Jugar una final de la Copa del Mundo es el máximo sueño de un futbolista. Ganarla o no es otro asunto, porque en el deporte hay que aprender también a ser feliz con un subcampeonato. Por eso ahora, es el momento de gritar muy fuerte que la misión y los sueños están cumplidos.
Dejar de lado a los múltiples periodistas que se han creído que esto se trataba de una locura de vida, o de patria, o de nacionalismos estúpidos, y que se dedicaron todo este mes a gritar antes que a informar, a pensar que eran graciosos desde Qatar antes de disfrutar la posibilidad de hacer las notas más interesantes de un Mundial.
Poner a un costado a los relatores de fútbol inmersos en su propia incapacidad para salir de los mismos latiguillos y muletillas que repitieron en cada partido de la Argentina como si fuese una maldita cábala que nosotros, los espectadores, los que pagamos por un servicio informativo (y encima altísimos precios por culpa de empresas privadas y de la Corte Suprema) debemos soportar. TyC Sports, por ejemplo, que al menos tuvo en la sapiencia y serenidad de Ariel Senosiain, la gran excepción que confirmaba la regla.
Es el momento de sacarse de encima a la vieja generación de periodistas que educadas en los modelos Muñoz-Macaya-Niembro tanto daño le hicieron a la profesión y dejar que la frescura de comentaristas y relatoras mujeres ( no todas) le agreguen alguito de esperanza a la forma de encarar con la voz y con la inteligencia los minutos que se pasan ante una pantalla o ante un micrófono.

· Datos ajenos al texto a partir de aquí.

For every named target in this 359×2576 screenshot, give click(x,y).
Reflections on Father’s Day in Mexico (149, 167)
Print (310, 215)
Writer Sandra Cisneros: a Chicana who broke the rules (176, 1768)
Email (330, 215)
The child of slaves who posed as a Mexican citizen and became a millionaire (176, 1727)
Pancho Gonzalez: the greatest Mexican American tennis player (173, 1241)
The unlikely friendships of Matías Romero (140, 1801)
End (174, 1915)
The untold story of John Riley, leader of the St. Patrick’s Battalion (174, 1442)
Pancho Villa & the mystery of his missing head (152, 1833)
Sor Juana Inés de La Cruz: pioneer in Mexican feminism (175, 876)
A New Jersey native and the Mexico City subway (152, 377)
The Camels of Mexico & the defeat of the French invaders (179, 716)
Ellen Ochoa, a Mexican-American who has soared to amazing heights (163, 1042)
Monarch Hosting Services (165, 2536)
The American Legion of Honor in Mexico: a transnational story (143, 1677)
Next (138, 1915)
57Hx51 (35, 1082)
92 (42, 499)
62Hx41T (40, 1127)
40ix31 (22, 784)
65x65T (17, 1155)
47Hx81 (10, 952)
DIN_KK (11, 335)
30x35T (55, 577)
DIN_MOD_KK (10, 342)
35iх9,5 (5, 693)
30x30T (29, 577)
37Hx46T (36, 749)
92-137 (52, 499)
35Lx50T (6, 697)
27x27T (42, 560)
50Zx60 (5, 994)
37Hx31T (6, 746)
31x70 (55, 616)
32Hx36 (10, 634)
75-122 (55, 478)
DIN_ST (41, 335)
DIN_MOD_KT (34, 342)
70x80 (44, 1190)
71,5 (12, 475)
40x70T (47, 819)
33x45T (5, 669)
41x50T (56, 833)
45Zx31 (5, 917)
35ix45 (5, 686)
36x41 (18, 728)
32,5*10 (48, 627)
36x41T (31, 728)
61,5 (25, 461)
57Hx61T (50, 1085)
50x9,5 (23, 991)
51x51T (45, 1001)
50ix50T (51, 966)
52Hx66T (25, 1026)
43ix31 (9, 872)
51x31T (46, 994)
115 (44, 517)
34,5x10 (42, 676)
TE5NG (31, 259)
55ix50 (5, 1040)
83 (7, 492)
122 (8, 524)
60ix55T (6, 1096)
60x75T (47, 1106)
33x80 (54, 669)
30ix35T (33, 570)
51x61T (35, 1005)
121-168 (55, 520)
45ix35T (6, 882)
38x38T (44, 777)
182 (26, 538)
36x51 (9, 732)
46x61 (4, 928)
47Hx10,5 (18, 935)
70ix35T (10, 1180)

Una final es un partido, y punto, Sea para que un pueblo se divierta y festeje , sea para un pueblo saboree el llanto de un capitán argentino que miró la Copa desde unos metros de distancia.
Nosotros sabemos bien de qué se trata. Nos tocó cubrir la llegada de dos seleccionados al aeropuerto de Ezeiza después de una final de Copa. La de 1986, con Diego y los suyos campeones. Y la de Italia 90, con Diego y los suyos subcampeones.

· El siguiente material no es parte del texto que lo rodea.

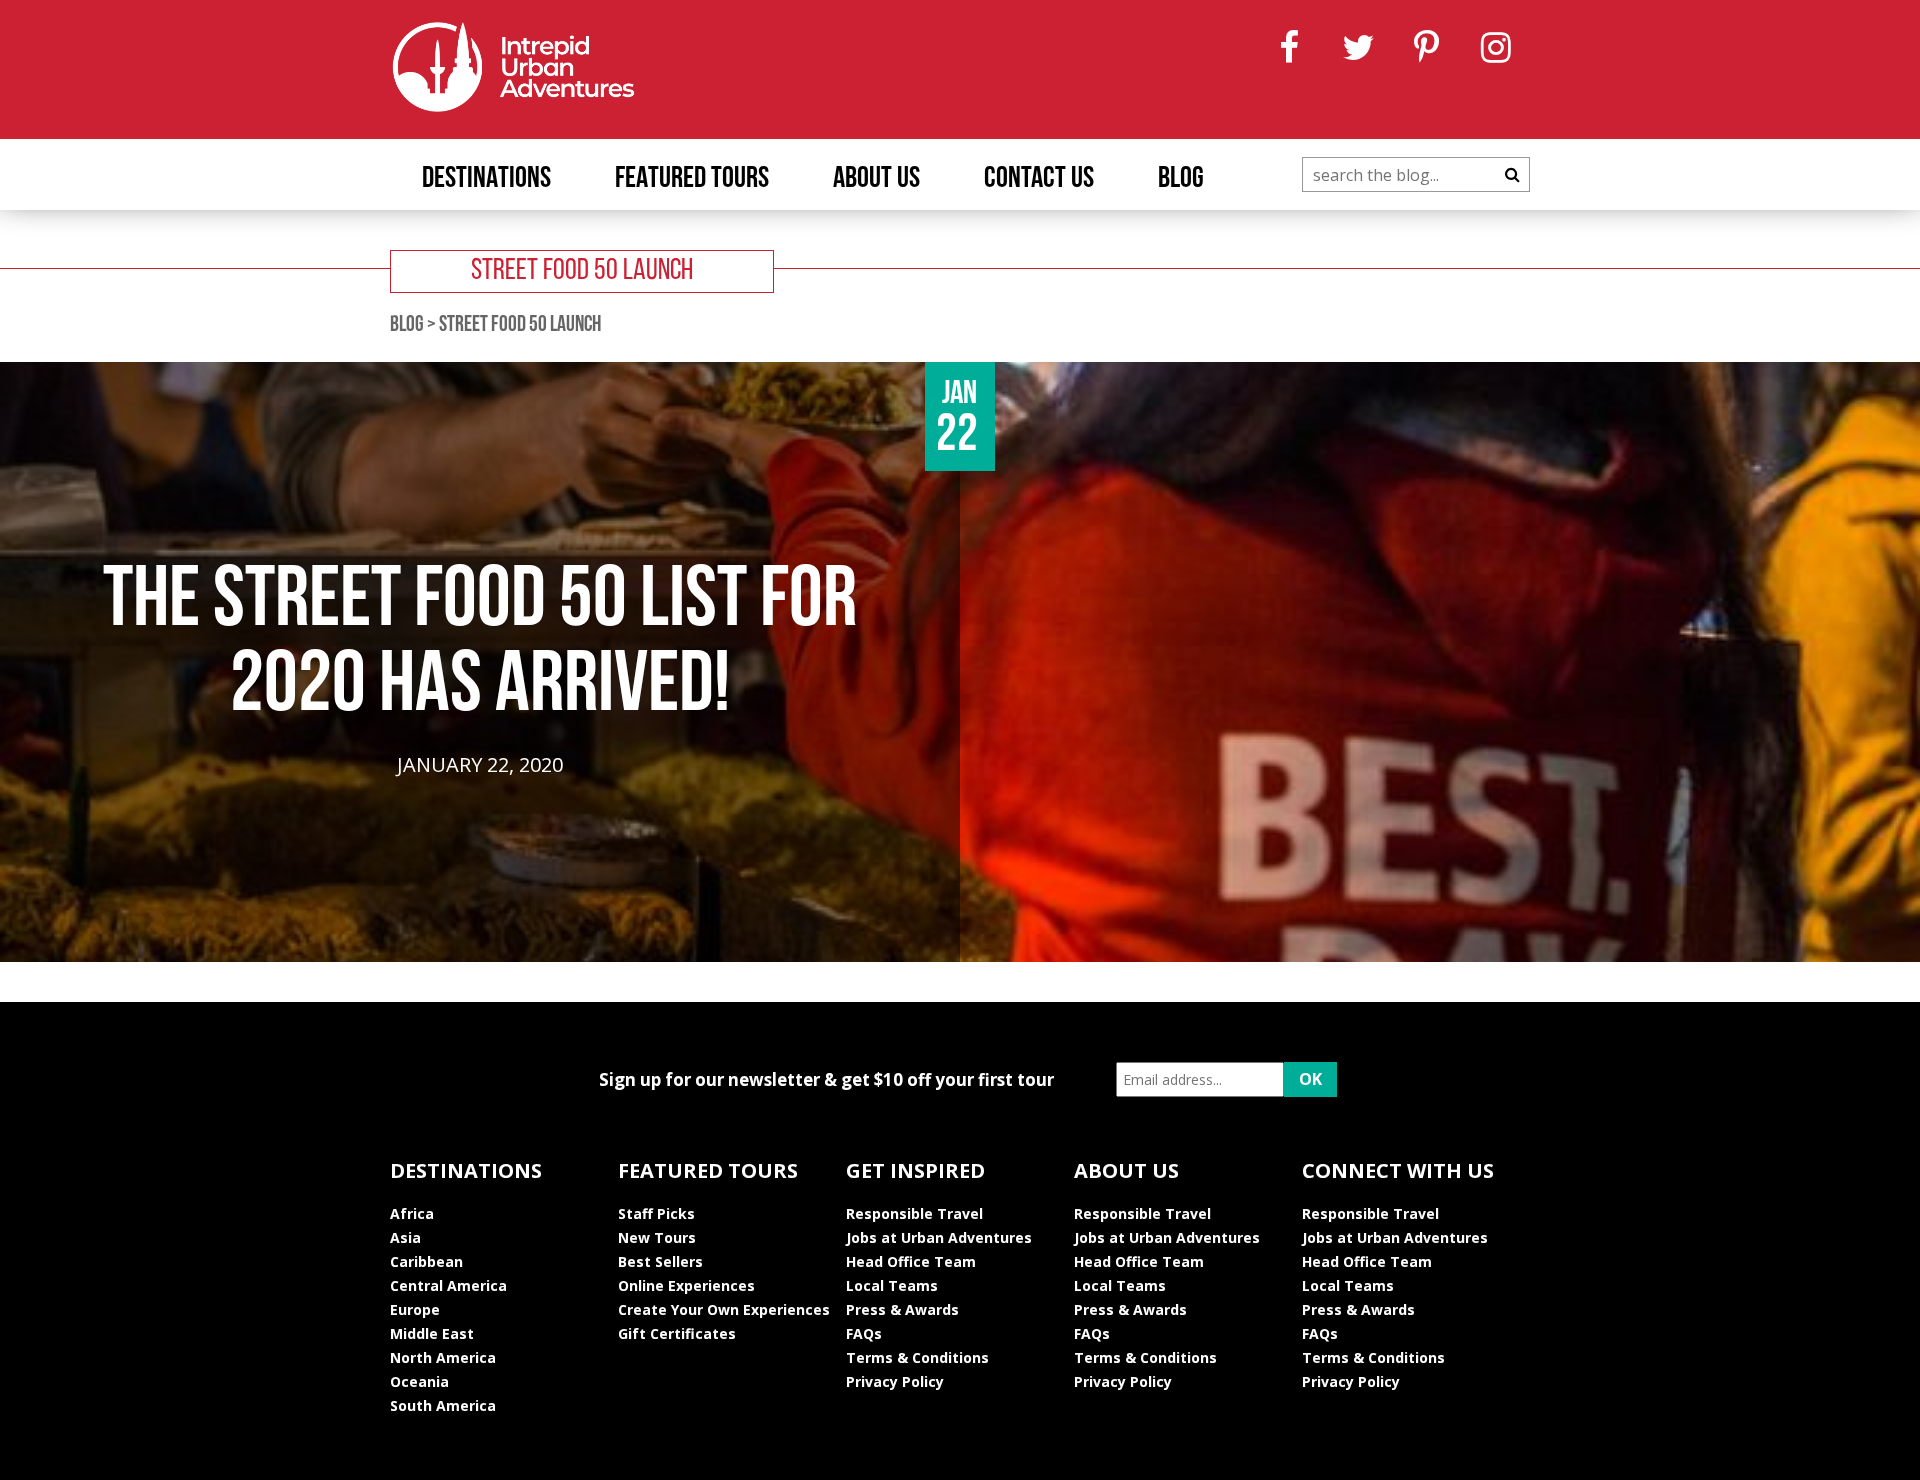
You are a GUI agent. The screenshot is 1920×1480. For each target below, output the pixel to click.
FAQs (864, 1333)
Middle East (432, 1333)
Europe (415, 1309)
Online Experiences (686, 1285)
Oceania (419, 1381)
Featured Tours (692, 179)
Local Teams (892, 1285)
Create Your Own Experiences (724, 1309)
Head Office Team (911, 1261)
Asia (405, 1237)
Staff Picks (656, 1213)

Y podemos asegurar que en la segunda recepción hubo más gente que en la primera. Pero no sólo eso. En la segunda hubo más emoción también, más lágrimas, más agradecimiento.
Y finalmente, poner en modo rechazo a tantos y tantos amargados que parecían desear que la Argentina fracase sólo por el hecho de no presenciar un mes de sonrisas que permitan cruzar mejor estos últimos meses adversos que tanto especulador y ambicioso ha querido para un pueblo trabajador, dándole frenéticamente a la máquina de subir los precios. Nunca entendieron esto de la pasión popular y los sentimientos, que están por encima de los sufrimientos económicos, de los que los pobres son los menos responsables.
Hoy la Argentina es feliz. Y nadie nos quitará lo bailado.